ご自身にとって大学院はどのような場でしたか

(1)語学力の向上
私の専攻している科目は、国際私法です。国際私法は、伝統的にドイツ法から強く影響を受けました。そのため、国際私法を研究する者として、ドイツ語について勉強する必要があるました。私は学部生の頃、第二外国語としてドイツ語を履修していなかったこともあり、ドイツ語の習得は課題となりました。しかし、指導教授の先生が、毎週、丁寧にご指導してくださったおかげで、ドイツ語の裁判例や立法資料なども読むことができるようになりました。

(2)法的思考力の向上
大学院においては、法律を理解するにあたり、文言のみならず、立法趣旨や立法過程、外国法との比較、 裁判例における解釈など、様々な視点から検討することの重要性について、学びました。このようなことは、法的思考能力の向上になったと考えています。

(3)論文執筆力の向上
論文は思い付きで書くのではなく論理的に丁寧に組み立てなければなりません。そのため、論文を論理的に組み立てていくという作業を通じて、論理的な思考や体系的思考を身に着けることができたと思います。

中央大学大学院へ進学してよかったことについて

私は、前期課程において、2つの研究会に参加していました。そこで自分の研究に対する指摘を頂くことも あり、また他の研究者の研究を知ることもできました。

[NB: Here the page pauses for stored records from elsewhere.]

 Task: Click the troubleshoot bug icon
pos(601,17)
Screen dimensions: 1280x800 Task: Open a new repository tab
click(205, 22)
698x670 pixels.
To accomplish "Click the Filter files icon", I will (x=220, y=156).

(1)国際関係法(私法系)研究会 同研究会では、国際私法、国際経済法、国際取引法の観点からの研究報告を聞くことができました。自分とは異なる分野の研究を聞くことは、視野を広げるためにも貴重な機会でした。また、同研究会において、 私は 2 回報告をさせて頂きました。その際、他の参加者様から貴重なご指摘を頂きました。そのようなご指摘は、研究する上で、大変有意義な視点となりました。

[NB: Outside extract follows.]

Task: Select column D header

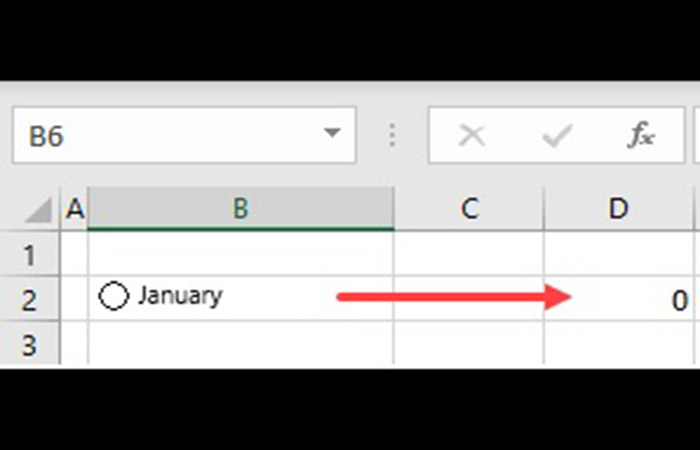Action: click(x=619, y=208)
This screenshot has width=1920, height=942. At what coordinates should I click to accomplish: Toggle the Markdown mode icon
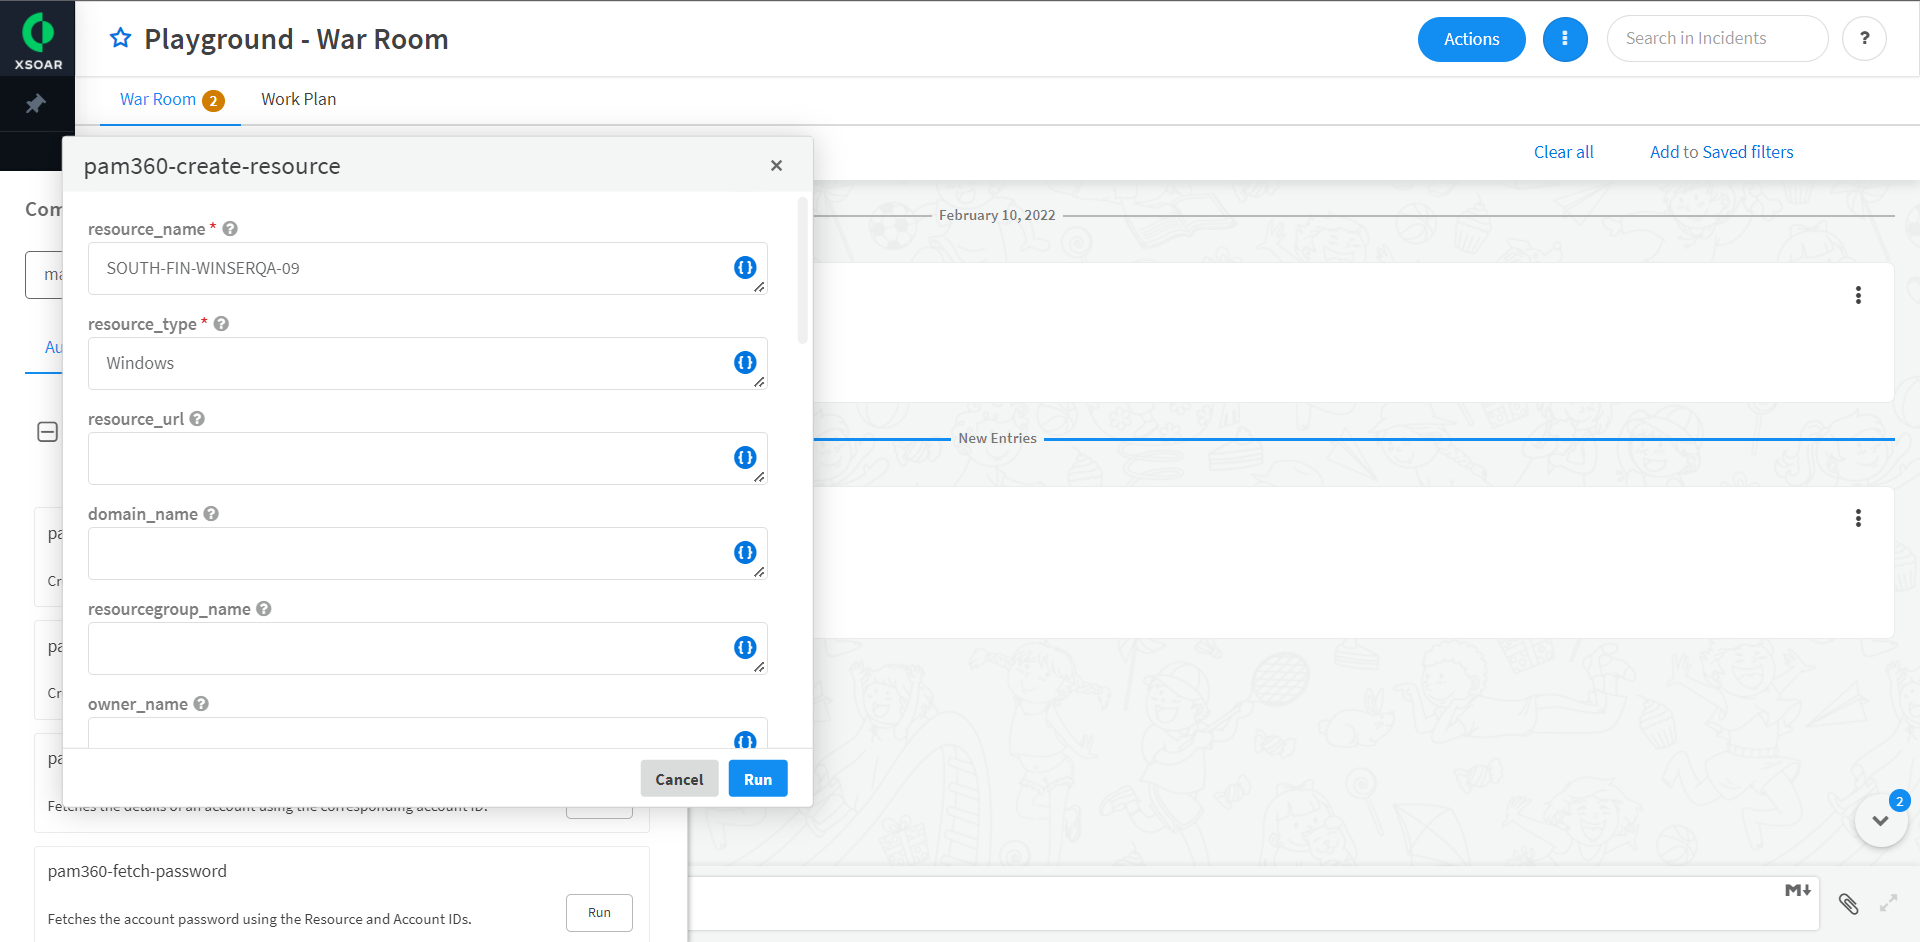[x=1797, y=890]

(2)国際関係法研究会 同研究会では、主に国際公法の視点から様々な研究報告を聞くことができました。また、報告者は中央大学以外の研究者による場合もありました。同研究会に参加し、様々な報告を聞くことで視野を広げることができたと思います。

大学院時代の印象に残っている出来事について

私が学部生の頃、学校の敷地内に【イノシシに注意】という看板を見かけた記憶がありました。確かに、学校 の敷地内に自然豊かな山のような場所はあるのですが、イノシシがいるかは半信半疑でした。私は動物が好きなので、イノシシに会ってみたいと思いつつ、何年も自然豊かな山のような場所を探し回ったのですが、イノシシを見つけることはできませんでした。しかし、最近、コロナの影響により、登校する人数が激減しました。そのため普段は人間を警戒しているであろうイノシシの行動範囲も、いくらか広がっているのではないかと考えました。そして、自然豊かな山のような場所で、イノシシを探していたところイノシシと思われる足跡を見つけることができました。長年探し求めていたイノシシには会えませんでしたが、少なくともイノシシがいることを知ることができて感動的な瞬間でした。とはいえ、警戒心が強いイノシシと直接会うことは、今後の課題となりそうです。

修了後の進路について

中央大学博士課程後期課程へ進学する予定です。

受験生へのメッセージ

中央大学大学院での研究は、とても有意義な時間であると思います。時間を有効活用するためには、事前に入念な計画を立てることが大切であると思います。とはいえ、計画通りにならないことも、必ずあると思いますので、健全な範囲での楽観的視野を持ちつつ、研究することが充実した大学院生活へつながるのではないかと思います。私は、後期課程へ進学しますので、もし興味がある方がいれば、是非お声掛けください。

 

※この記事は、2022年3月時点の内容です。